Этот момент в жизни распоясовцев был полон таким удивительным самоотвержением, какое бывает только в самые решительные минуты. Выворотив все, что «оставалось», «выпустив последний дух», распродав «коровенок, овчонок», распоясовцы стали доходить до Москвы, которая казалась им выше губернского города, стали доходить в Петербург, после того как Москва «просолила дело». И когда в Петербурге тоже оказалось что-то плохо, то, воодушевившись мыслию, что Петербург сошелся не клином, стали распоясовцы достигать до сената и т. д., пока не уперлись в пересылочную тюрьму. Оставшиеся дома распоясовцы ждали результатов с непоколебимым терпением. Не было случайно проходившего или проезжавшего чрез их деревню человека, к которому они не адресовались бы с расспросами о своем деле и не совали бы ему поросенка, чтобы он сказал все, что знает. Сами они не знали ничего.

— Где у вас бумаги? — спрашивал заинтересовавшийся проезжий.

— Бумаги даны Пармену.

— А Пармен где?

— В губернии.

— А где такая-то бумага?

— Дьячков сын, Антилкин, взял.

— Где же он?

— Неизвестно…

— А такая-то?

— А такой и не было.

— Должна быть!

— Может, у Пахомки… У Пахомки нагдысь оглядел я бумагу.

— Как у Пахомки? у Радивона! Радивон сказывал, говорит, у него вишь!

— У Радивона воспяная бумага, эво ты! Припущать оспу…

— А може…

— Так нет бумаг?

— Бумаг у нас, надо говорить прямо, нету!

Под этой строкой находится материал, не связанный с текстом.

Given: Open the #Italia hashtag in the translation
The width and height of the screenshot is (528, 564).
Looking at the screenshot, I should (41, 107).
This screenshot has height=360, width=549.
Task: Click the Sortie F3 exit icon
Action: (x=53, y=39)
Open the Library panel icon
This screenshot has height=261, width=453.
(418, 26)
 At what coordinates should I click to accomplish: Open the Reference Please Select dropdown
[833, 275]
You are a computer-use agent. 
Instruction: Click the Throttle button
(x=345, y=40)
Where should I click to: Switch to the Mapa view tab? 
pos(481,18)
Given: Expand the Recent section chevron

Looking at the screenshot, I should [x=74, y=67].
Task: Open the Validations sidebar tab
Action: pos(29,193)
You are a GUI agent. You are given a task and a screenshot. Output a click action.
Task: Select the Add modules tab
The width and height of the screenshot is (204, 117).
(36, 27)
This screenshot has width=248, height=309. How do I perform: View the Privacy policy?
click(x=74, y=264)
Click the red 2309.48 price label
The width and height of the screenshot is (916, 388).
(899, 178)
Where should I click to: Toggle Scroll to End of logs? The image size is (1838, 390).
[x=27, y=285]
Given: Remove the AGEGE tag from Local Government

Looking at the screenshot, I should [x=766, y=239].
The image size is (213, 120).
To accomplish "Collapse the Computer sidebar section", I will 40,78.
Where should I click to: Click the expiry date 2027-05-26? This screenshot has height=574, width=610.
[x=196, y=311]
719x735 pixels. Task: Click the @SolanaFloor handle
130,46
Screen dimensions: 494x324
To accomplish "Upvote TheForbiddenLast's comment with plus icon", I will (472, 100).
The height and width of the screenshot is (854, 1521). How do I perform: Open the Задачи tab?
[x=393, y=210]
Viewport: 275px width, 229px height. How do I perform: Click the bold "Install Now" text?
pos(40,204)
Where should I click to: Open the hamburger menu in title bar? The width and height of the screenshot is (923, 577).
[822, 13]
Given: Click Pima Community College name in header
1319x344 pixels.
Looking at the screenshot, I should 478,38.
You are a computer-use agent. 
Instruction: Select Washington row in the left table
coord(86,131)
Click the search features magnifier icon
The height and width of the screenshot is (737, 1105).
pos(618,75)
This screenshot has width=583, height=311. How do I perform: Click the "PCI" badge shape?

— Ну, так ничего и нельзя делать!

— Ничего?

— Ничего нельзя!..

Таков был большею частию ответ всех, кто понимал дело или хотел понять его. Всякий раз распоясовцы после таких расспросов становились грустнее и всё больше и больше чувствовали железную силу незнания и бессилие разорвать эту паутину «сроков», «просрочек», «апелляций», «кассаций», «скопий». Спасибо, большое спасибо прохожим богомольцам, отставным солдатам и прочему захожему люду, тоже, как и распоясовцы, не понимавшему в этом деле ровно ничего. Те всегда говорили, что их дело верное, что повернуть его можно как угодно, что стоит только дойти куда выше, а там только черкнут и сразу перевернут всю округу. Солдаты особенно ярко представляли возможность успеха. Они сами бывали в Петербурге и видели всё и знают, «а что ежели становой там что-нибудь, так в Петербурге становые продаются по грошу пара!» Точно сахар, вести эти расплывались по сердцу распоясовцев… Однажды Мирон Петров, распоясовский мужик, ездивший к Троице-Сергию, привез подобную же весточку и от питерских ходоков, которых он, впрочем, не знал, а слыхал, что на станции одному купцу кто-то сказывал, что вышло распоясовским «в пользу», а купец все это рассказал Мирону, да и купец-то какой-то незнакомый…

«Должно, добер купец-то!» — думали распоясовцы.

Но покуда шли эти расспросы, рассказы, покуда распоясовские мужики медленно шли и перевозились по этапу домой, сроки все были пропущены окончательно и безвозвратно, и при наступлении осени уездный исправник, явившийся в деревню на тройке собственных лошадей, с колокольчиком и бубенцами, очень коротко и просто объявил, что с завтрашнего дня распоясовцы должны переселяться.

Он прочел им все бумаги, которые когда бы и куда бы то ни было подавали распоясовцы, прочел решение по этим бумагам, прочел решение по бумагам петербургских ходоков и повторил, что после всего этого разговаривать нечего. Если же, прибавил он, распоясовцы по-прежнему будут упорствовать, то переселение будет сделано полицией на их счет, что рабочих теперь — сколько угодно, потому что — осень.

Распоясовцы ничего не понимали.

Исправник растолковал им опять дело с начала и до конца; они все-таки не могли понять ничего.

И в третий раз было все им разъяснено и доказано. И в третий раз они не понимали и не верили.

Очнулись они только тогда, когда им предложили подписать что-то. Тут они опять увидели «фальшь» и подписать отказались.

И опять три раза было, как по пальцам, рассказано все дело, и опять предложено подписаться, и опять они не тронулись с места и «согласу» не дали.